Ülkemizde herkese kolaylıkla verilen ruhsatlı tabancalar, kaçak satılan ruhsatsız tabancalar, avcılık adı altında satılan avcılığa uygun olmayan pompalı tüfekler ve asla kontrol edilmeyen kırsal kesimlerdeki silah yapımı ve önüne geçilemeyen silah sanayii ve mafyası.
 
Peşpeşe gelen umut kırıcı olaylar hepimizin toplumsal güveninin sarsılmasına neden oluyor. İnsanımızın insanımıza değer vermemesi, kurumlarımızın kurum olmayı becerememesi, tüm bu kontrolsüz ve bilinçsiz ortamda, insanlarımız eğitim eksikliği ve psikolojik sorunlarla karmaşa dejenere toplum haline geliyor.
 
Kimimiz bana değmeyen yılan bin yaşasın vurdumduymazlığı içinde, kimimiz hiç kendi başına gelmeyecek gibi rehavet içinde.
 
Tüm bunlarla başa çıkmak, mücadele etmek biz vehametin bilinci içindeki insanların görevi olmalı.
 
Bu kadar yaygın olan silah sonuçta spora alet edildi ve ettirildi.

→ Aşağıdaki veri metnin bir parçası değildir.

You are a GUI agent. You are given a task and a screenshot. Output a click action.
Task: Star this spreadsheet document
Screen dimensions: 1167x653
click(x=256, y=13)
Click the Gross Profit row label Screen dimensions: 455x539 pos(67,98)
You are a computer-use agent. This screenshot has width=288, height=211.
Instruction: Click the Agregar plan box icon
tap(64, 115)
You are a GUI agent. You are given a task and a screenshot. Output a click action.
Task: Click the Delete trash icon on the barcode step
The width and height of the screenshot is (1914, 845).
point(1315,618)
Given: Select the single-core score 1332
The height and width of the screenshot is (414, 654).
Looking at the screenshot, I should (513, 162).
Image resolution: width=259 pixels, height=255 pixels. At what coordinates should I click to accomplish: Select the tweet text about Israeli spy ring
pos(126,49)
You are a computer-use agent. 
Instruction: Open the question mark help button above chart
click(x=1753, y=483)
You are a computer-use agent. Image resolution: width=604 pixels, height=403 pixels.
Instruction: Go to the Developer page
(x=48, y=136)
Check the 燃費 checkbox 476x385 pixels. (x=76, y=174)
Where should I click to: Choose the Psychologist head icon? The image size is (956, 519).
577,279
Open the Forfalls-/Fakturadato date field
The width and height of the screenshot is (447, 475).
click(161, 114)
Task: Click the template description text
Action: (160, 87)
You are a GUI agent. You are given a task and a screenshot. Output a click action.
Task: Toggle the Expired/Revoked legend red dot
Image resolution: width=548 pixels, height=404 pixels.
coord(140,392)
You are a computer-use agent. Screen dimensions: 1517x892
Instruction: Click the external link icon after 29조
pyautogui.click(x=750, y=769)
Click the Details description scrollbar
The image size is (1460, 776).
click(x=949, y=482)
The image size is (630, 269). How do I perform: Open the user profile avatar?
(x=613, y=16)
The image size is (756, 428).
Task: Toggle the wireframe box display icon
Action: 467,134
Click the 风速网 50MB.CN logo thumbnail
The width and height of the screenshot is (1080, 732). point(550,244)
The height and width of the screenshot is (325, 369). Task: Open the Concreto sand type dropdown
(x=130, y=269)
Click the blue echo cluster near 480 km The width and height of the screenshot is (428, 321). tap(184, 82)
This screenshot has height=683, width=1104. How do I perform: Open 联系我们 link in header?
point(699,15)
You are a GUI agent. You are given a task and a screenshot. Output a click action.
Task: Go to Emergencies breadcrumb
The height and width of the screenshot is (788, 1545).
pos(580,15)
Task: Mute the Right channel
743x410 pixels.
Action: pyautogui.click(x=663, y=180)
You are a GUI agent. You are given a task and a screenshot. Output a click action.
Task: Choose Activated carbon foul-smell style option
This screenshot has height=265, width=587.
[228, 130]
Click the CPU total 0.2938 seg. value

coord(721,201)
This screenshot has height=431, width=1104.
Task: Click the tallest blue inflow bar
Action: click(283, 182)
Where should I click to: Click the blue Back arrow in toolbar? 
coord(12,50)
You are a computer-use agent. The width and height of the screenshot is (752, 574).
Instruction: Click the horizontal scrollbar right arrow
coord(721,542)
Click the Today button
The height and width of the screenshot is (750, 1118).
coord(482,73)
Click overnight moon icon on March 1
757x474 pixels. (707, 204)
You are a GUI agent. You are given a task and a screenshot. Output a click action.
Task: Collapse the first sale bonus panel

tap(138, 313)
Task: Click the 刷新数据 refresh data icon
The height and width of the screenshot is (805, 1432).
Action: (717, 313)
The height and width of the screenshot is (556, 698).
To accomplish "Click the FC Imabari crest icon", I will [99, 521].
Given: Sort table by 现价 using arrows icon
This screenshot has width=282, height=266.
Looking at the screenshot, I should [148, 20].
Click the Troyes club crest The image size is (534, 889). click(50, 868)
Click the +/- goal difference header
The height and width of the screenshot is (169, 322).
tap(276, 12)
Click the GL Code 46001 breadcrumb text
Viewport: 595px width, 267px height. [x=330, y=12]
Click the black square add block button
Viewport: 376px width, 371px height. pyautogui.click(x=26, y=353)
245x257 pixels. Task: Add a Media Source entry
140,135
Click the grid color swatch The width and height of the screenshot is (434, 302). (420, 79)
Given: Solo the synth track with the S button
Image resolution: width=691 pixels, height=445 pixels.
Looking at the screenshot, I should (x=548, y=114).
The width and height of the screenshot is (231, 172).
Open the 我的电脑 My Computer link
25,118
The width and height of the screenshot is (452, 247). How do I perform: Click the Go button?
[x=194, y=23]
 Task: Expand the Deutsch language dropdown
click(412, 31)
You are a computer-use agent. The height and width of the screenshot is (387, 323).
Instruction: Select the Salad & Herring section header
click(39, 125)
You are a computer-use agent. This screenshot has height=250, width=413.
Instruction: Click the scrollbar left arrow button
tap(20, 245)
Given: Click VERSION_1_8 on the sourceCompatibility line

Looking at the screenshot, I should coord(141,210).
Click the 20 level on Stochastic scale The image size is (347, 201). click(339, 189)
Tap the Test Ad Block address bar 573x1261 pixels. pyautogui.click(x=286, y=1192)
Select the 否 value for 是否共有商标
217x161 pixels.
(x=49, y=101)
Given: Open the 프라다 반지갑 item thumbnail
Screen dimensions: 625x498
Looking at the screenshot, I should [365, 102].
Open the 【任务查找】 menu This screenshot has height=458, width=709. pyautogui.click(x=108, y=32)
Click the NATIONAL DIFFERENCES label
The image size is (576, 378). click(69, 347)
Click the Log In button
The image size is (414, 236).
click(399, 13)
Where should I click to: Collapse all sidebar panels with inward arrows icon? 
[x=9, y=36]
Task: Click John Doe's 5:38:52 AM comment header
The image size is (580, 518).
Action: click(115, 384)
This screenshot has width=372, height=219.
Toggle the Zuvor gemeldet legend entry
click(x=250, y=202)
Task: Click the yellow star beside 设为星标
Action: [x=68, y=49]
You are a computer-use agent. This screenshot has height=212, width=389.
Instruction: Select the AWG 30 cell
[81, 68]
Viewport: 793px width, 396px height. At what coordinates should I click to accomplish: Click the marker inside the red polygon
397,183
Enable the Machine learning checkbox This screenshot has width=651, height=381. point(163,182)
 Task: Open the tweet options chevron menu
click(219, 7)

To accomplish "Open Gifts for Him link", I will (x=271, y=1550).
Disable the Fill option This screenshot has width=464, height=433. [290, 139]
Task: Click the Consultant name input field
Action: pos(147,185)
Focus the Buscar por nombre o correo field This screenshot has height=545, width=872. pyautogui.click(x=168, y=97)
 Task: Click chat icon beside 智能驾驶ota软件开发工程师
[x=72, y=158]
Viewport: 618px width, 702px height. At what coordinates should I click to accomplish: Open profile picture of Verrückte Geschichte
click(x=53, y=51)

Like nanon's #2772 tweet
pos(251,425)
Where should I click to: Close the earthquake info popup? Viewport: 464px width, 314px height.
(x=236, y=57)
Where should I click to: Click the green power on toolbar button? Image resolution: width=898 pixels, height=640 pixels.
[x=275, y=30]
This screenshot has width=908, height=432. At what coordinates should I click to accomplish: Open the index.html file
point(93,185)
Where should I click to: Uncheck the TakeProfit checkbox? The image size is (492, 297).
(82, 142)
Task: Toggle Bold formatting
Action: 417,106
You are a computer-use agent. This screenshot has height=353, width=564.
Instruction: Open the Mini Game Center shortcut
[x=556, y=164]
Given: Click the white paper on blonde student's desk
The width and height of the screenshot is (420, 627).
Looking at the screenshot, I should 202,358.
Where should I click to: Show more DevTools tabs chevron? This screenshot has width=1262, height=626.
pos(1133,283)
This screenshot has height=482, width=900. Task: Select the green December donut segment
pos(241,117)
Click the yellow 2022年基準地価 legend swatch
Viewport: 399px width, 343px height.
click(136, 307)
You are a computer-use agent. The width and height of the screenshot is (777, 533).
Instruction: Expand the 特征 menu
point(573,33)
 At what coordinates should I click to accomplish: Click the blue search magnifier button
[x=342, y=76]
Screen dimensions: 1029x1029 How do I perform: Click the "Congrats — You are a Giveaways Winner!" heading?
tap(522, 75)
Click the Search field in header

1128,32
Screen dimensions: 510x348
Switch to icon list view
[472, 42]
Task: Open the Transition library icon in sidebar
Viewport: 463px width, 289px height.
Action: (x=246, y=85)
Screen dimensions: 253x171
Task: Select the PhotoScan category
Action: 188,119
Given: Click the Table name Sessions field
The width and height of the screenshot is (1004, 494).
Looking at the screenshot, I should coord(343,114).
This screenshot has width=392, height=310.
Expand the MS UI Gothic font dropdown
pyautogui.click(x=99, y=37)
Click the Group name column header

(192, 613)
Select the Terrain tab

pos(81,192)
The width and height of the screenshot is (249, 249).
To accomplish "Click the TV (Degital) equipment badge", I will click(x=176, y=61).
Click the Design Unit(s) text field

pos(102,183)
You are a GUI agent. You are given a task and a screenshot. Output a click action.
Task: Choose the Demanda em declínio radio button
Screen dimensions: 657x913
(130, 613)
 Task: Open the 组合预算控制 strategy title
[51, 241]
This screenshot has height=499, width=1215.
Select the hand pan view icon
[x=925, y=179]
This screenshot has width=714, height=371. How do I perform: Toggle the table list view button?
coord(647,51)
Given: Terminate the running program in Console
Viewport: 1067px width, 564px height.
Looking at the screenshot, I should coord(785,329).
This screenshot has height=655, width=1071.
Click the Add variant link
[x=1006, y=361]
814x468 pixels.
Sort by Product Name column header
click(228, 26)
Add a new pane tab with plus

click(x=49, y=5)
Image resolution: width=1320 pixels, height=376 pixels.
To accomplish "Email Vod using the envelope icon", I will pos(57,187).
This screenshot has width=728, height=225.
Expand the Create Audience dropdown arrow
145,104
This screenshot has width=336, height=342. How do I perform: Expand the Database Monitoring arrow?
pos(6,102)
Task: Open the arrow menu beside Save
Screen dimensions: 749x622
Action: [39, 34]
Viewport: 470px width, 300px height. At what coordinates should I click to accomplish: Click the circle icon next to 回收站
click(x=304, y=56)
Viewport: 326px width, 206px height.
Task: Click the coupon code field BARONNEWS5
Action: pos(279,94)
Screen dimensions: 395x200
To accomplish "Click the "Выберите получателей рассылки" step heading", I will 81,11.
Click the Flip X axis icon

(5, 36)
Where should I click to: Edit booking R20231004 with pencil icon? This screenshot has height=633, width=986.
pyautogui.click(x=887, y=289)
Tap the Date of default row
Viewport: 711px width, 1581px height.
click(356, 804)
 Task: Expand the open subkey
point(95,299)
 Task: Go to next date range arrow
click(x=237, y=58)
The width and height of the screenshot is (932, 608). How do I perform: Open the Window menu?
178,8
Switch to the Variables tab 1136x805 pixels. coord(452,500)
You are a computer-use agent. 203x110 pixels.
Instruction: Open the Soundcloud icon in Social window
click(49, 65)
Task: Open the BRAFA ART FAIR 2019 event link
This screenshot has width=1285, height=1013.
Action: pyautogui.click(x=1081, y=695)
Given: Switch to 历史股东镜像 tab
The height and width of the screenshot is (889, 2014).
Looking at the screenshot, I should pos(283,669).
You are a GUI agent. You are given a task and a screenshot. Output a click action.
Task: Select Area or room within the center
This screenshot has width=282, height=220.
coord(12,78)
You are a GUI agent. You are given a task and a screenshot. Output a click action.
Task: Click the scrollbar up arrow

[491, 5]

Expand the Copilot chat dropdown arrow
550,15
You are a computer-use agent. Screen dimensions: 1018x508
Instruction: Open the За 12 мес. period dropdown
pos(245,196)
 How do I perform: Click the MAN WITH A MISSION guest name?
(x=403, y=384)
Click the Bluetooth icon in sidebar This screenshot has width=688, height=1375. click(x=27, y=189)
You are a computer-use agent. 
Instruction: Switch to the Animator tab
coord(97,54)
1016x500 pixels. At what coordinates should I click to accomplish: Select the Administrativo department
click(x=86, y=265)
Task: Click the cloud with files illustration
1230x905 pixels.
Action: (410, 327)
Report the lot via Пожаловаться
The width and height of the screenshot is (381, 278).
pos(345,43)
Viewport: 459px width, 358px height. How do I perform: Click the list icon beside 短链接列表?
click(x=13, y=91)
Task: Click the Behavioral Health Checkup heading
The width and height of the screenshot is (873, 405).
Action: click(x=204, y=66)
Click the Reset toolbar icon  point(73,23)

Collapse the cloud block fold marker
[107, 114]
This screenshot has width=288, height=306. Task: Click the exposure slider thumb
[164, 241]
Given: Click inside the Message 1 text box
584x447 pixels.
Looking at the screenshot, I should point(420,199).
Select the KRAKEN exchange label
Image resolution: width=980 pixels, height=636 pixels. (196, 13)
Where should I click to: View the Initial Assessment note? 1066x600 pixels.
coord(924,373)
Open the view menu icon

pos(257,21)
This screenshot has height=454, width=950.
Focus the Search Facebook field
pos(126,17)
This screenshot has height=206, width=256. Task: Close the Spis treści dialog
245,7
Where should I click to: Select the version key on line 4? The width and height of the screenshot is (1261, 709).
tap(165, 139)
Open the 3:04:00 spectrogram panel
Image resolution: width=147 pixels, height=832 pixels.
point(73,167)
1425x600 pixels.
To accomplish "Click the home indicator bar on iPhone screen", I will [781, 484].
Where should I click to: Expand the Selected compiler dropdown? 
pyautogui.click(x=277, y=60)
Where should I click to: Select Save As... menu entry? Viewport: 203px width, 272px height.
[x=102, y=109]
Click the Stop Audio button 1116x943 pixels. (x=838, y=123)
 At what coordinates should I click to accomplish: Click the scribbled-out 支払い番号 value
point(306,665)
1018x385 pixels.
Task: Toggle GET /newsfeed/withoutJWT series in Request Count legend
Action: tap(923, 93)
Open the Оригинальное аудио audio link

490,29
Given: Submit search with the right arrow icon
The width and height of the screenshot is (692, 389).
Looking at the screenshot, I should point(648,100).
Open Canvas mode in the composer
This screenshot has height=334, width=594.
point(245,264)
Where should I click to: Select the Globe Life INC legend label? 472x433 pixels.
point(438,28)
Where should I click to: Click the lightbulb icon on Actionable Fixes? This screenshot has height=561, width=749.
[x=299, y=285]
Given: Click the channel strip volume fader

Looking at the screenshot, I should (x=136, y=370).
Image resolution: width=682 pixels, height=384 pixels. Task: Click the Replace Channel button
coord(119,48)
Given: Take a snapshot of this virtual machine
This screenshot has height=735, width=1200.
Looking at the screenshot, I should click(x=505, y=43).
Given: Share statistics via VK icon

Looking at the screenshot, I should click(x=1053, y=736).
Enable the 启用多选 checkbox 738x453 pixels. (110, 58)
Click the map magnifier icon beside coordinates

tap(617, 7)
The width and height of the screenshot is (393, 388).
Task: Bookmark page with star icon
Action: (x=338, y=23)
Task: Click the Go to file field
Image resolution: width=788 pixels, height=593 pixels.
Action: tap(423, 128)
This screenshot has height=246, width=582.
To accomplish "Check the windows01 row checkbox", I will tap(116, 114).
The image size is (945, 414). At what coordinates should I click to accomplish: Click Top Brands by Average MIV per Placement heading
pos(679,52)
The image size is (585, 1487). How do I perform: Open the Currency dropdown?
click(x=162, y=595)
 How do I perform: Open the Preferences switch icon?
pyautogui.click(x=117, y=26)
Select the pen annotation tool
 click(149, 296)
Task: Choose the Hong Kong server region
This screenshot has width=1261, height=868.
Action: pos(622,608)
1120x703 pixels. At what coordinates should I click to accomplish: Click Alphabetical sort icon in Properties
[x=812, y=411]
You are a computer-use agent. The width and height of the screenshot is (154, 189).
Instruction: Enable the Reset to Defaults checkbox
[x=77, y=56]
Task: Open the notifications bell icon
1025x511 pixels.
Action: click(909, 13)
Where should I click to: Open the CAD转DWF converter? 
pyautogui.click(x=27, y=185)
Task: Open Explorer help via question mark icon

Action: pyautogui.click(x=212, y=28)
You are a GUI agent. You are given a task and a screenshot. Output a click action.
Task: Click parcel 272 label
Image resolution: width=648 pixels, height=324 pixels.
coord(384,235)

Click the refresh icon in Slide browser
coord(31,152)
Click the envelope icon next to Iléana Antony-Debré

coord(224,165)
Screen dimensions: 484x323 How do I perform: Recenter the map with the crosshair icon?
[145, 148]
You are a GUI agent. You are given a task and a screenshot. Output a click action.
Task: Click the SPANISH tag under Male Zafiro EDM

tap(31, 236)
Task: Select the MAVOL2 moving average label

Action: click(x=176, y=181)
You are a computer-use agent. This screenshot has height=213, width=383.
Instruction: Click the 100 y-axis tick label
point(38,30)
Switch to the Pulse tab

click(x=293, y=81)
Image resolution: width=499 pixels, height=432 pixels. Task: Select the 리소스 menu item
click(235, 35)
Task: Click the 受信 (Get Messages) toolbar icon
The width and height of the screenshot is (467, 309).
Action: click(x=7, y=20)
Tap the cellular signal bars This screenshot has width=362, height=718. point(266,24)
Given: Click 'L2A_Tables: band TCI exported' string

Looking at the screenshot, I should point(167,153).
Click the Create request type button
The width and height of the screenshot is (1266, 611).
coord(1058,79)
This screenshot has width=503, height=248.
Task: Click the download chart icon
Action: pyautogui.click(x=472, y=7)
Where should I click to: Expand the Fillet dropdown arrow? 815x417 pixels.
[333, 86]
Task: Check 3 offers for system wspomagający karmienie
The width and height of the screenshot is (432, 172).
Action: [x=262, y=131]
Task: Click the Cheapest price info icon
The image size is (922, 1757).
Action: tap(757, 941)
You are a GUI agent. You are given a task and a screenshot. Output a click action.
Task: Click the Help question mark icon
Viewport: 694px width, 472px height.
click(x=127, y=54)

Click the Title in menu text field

Bu tip hastalıkların su yüzüne çıkma fırsatı bulduğu bir ortam haline dönüştürüldü spor.
 
Oysa Olimpiyatlar uluslararası yarışmayı savaşçılıktan barışçıllığa çevirme isteminden çıkmıştır. Maçlarda sporcuları, izleyicileri, taraftarları birbirine yaklaştırmak için var edilmiştir.
 
Spor barışı, barış içinde yarışı simgeler. İzleyiciler ve sporcular barış içerisinde ve bu yarışı izleme keyfine varmalıdır. Duyguyu ifade edebilme bilinci şiddet ve silah değildir.
 
Şiddet ve silah ifade eksikliğidir. Şiddet ve silahın karşıtıdır spor. İfade edebilme bilincindeki insanlar şiddet ve silaha gerek duymazlar. Silah cana saygıyı kısıtlamaktadır.
 
Bizlerin görevi özellikle meydanın ve spor camiasının örnek teşkil etmesi gerekiyor. Bu sosyal gelişimin nedenlerini irdeledik. Kaba kuvvetin, şiddetin ve silahın gelişmesini önlemek hukuk devletinin güçlenmesine yardımcı olacaktır.
 
Hukuk devleti olmak istiyorsak bu konuda çaba harcamakla gerçekleştirebiliriz Ben toplumumuzda şiddet ve silah kullanımını, özellikle spora alet edilmesini kınıyorum. Bu kampanyaya tüm emeği geçenlere, bu toplumsal göreve başlayanlara teşekkür ederim.
 
Hepinizi kınamaya ve “Silahın Şakası Yok” kampanyasına sahip çıkmaya davet ediyorum.
 
                     “Silahın Şakası Yok”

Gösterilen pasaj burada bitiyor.